Picture: Damian Grenfell
These Principles have come to transform the Forum from a simply counter-WEF event into something much more significant. This WSF process is a constant source of debate and change. The Forum reviews its ‘methodology’ each year and, reflecting the extent of controversy over process, the 2002 review ran to seven pages; the 2003 edition was much more cursory at two pages; while the 2003 version is six pages long. During this developing WSF process there have been at least three important issues: the issue of hierarchy in events; the participation of heads of state; and the question of institutionalisation.
One important legacy of the attempt to mirror the WEF was the creation of ‘core’ activities organised by the WSF and ‘non-core’ self-organised activities. From the start, the ‘non-core’ overwhelmed the ‘core’, with 400 self-managed activities; by 2003 there were 1,300 such activities.
Conflicts emerged between ‘core’ and ‘non-core’: as Naomi Klein reported after WSF 3 last year, a contradiction had emerged between a process centred on ‘huge crowds all facing the same direction’ and ‘circles, with small groups of people facing each other’. To paraphrase Klein, while the first serves existing leaders and stifles democracy, the second deepens democracy, creating a situation where ‘we become the leaders we have been looking for’.
Concern at these hierarchies has forced a shift to a flatter structure.
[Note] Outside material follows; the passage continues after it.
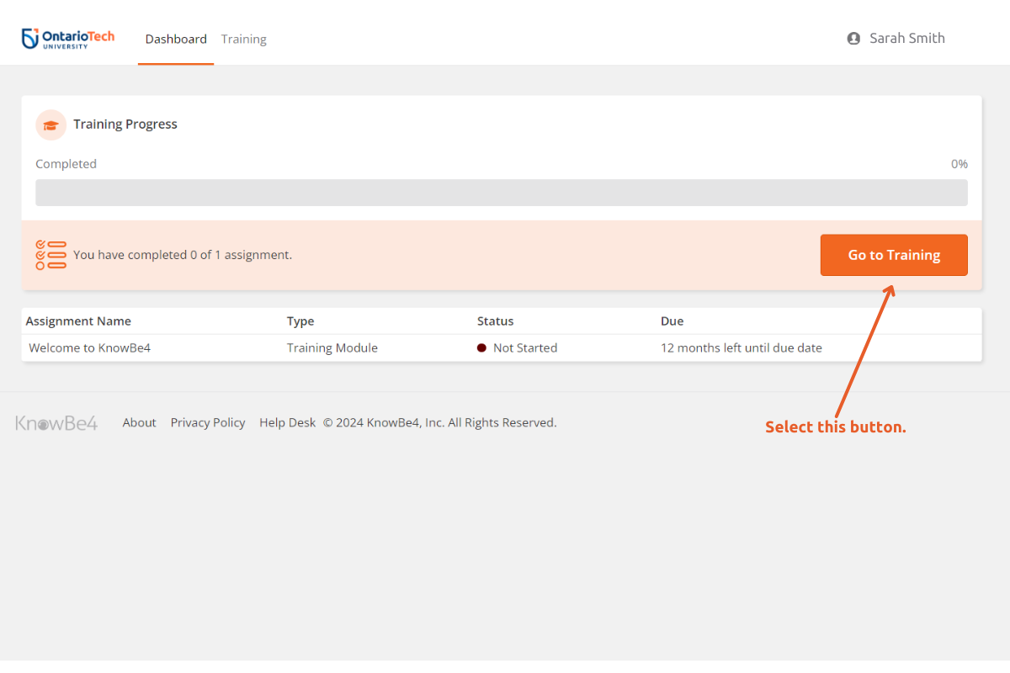The width and height of the screenshot is (1010, 673).
Task: Switch to the Training tab
Action: pyautogui.click(x=243, y=40)
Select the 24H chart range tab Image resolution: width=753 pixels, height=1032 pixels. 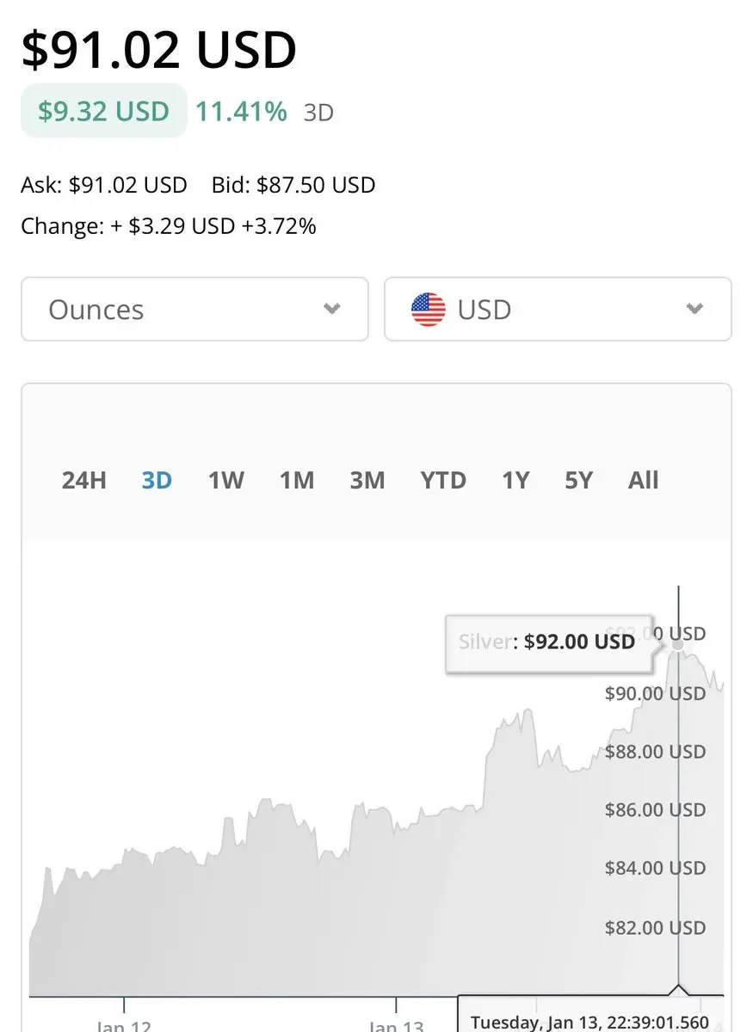point(83,480)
In June 2003 the International Council of the WSF made an appeal for WSF 2004 to ‘avoid hierarchies’, stating:
The experience of the last three editions of the WSF has been that though the seminars and workshops are the true reflection of the concept of open space that allows a multiplicity of ideas to be exchanged and explored, there tends to be a hierarchy where these are seen to be the ‘least important’.
Another vexed issue is the focus on ‘civil society’ as a source of transformation, and the related issue of the participation of heads of state. The Workers Party of Brazil played a central role in hosting the Porto Alegre WSF and its leader, Lula, played a prominent role in WSF 1 and 2. Lula became Brazilian President in 2002 and again had a prominent place at the third WSF in 2003. This in itself was controversial, as the methodology for WSF 2 had explicitly stated ‘heads of national executives’ could only attend if they were ‘no longer in office’. The WSF 3 methodology omitted this proviso, allowing Lula to address the Forum, along with others such as Castro and the Vice-President of Vietnam.
More controversial was Lula’s appearance at the WEF immediately after the WSF, where he claimed to be ‘taking the message of Porto Alegre into Davos’. The impact of that intervention is still being felt in the WSF. The WSF International Council stated categorically and unanimously that the WSF should ‘avoid inviting those who are heads of state’, adding that ‘President Lula’s presence in WSF 3 was an aberration and had a lot to do with his being involved from the beginning with the WSF process’.
The underlying issue, though, remains. Civil society perspectives may reproduce the liberal-pluralist division between ‘formal’ politics and non-political society, leaving state power unquestioned. Non-governmental perspectives, sometimes labeled ‘NGOism’, can be self-limiting and potentially complicit with neoliberal assaults on state authority. Such challenges, as Emir Sader argues in a powerful critique of the WSF process that appeared in New Left Review, ‘end at the boundaries of liberal politics’. James Petras pursues a similar line of critique, asserting the need to go beyond the affirmation of ‘civil society’ to an approach that allows the creation of a ‘new state power’ grounded in social movements ‘socialising the means of production and democratising social relations’.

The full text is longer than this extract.